Task to complete -> Only the lines running from the line with "Open the window" to the end of the listing below should be copied, exactly, without pictures.

Records START

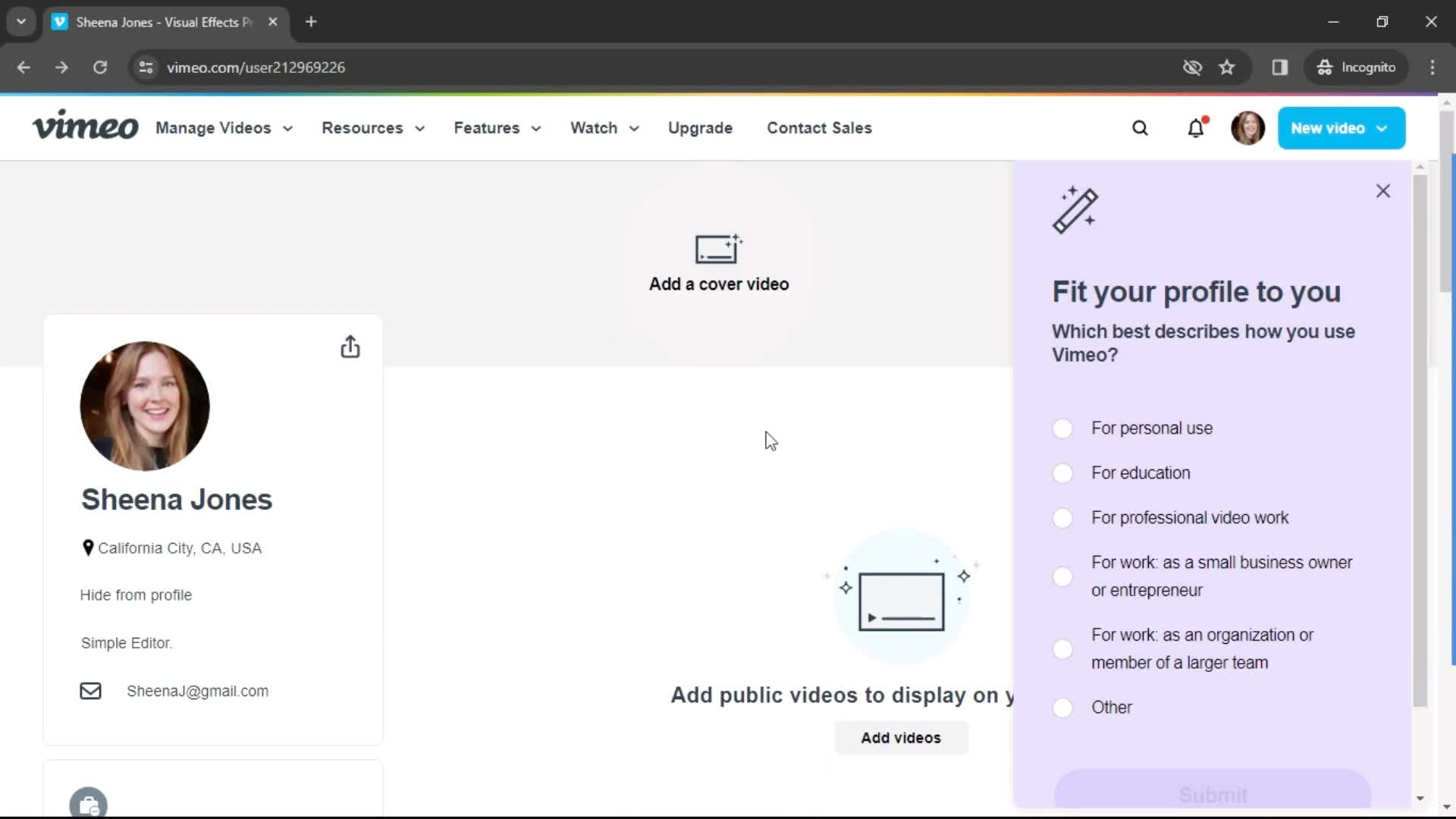Click the Upgrade link in the navbar
This screenshot has height=819, width=1456.
pos(700,128)
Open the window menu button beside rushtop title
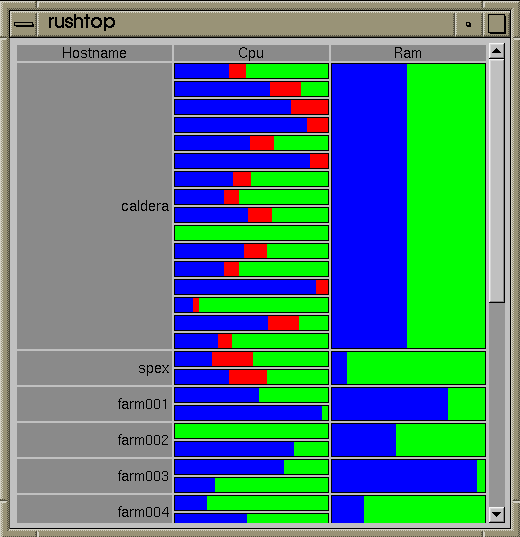Screen dimensions: 520x537 pyautogui.click(x=24, y=24)
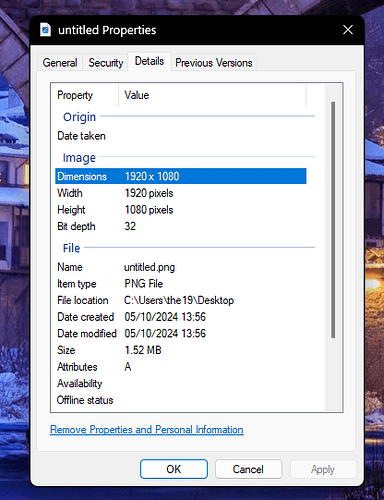Open the Security tab
Screen dimensions: 384x500
[x=106, y=62]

Records END

Solution ->
Open the window menu button beside rushtop title
Screen dimensions: 520x537 pyautogui.click(x=24, y=24)
Open the Security tab
Screen dimensions: 384x500
[x=106, y=62]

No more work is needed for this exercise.